(Collection entries)
====
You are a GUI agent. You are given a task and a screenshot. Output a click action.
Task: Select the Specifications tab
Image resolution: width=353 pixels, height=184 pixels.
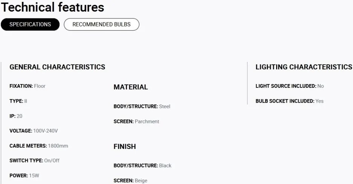(30, 25)
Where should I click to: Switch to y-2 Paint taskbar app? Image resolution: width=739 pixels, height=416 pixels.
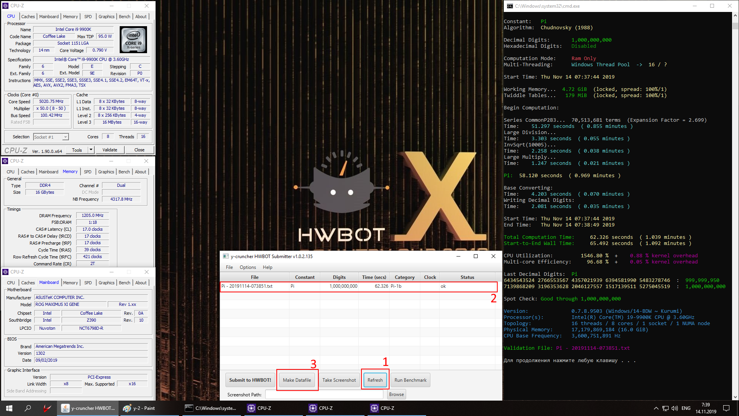click(x=139, y=408)

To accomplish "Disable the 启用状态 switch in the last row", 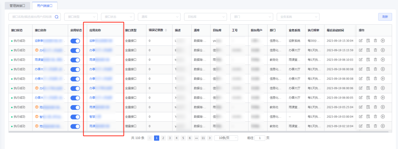I will 75,126.
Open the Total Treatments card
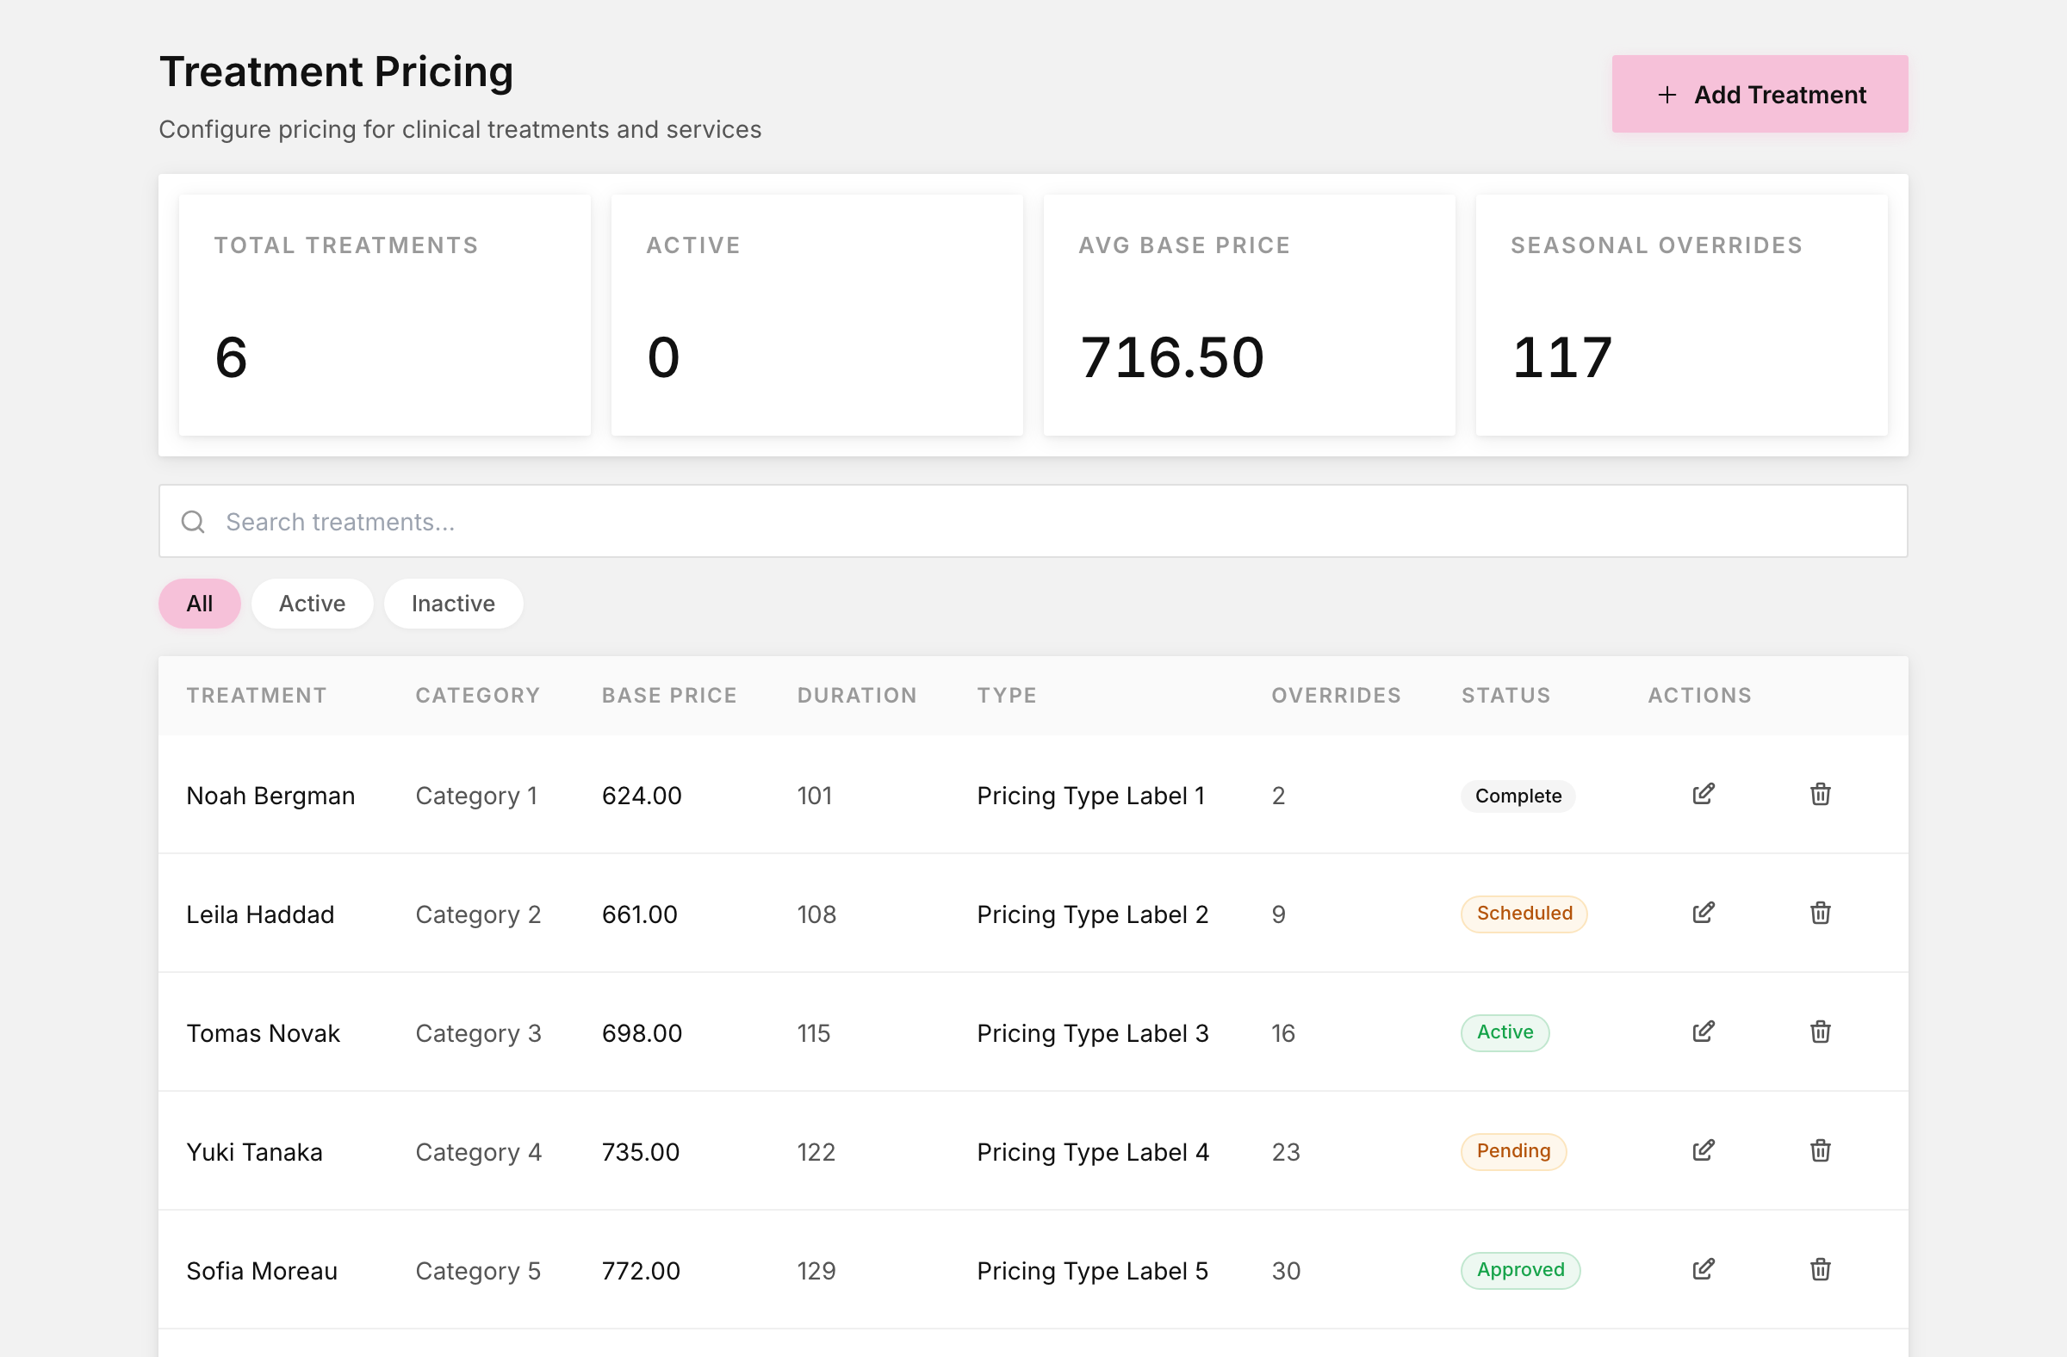The image size is (2067, 1357). tap(385, 315)
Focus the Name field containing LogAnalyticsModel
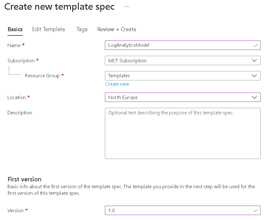Screen dimensions: 278x220 tap(183, 45)
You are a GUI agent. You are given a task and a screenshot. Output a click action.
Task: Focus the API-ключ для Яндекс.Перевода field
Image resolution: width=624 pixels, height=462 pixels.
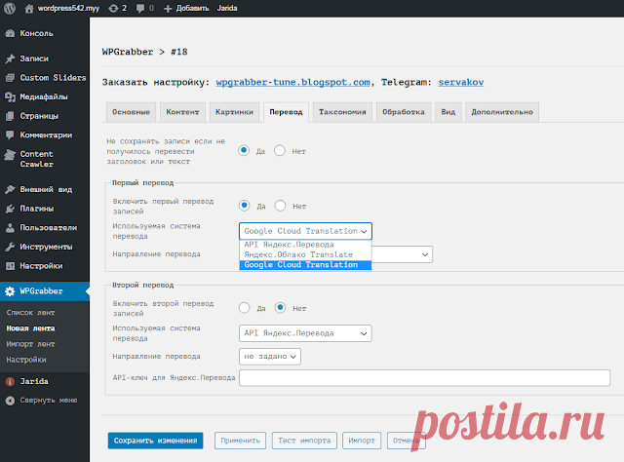point(425,377)
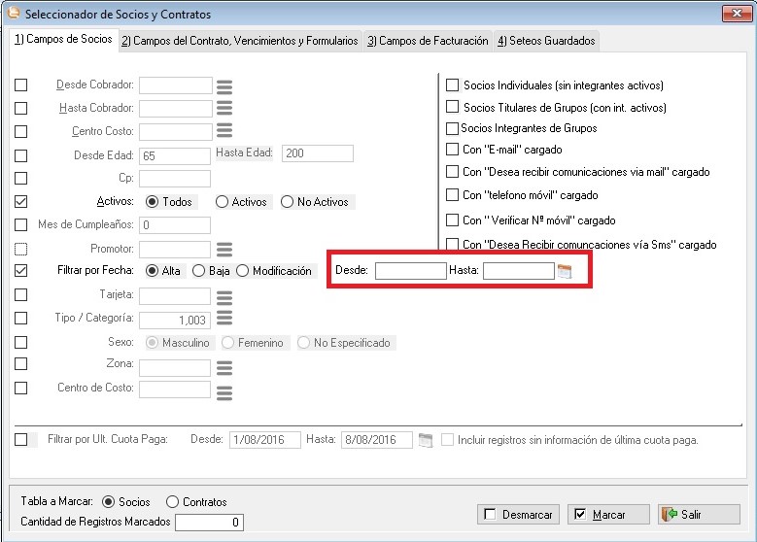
====
## [EXERCISE DESCRIPTION]
Pick out every line of the listing above that contains the string "width", and copy each one in full.

## [TASK RESPONSE]
Image resolution: width=353 pixels, height=184 pixels.
Where should I click to: Switch to y-2 Paint taskbar app? Image resolution: width=739 pixels, height=416 pixels.
Image resolution: width=624 pixels, height=462 pixels.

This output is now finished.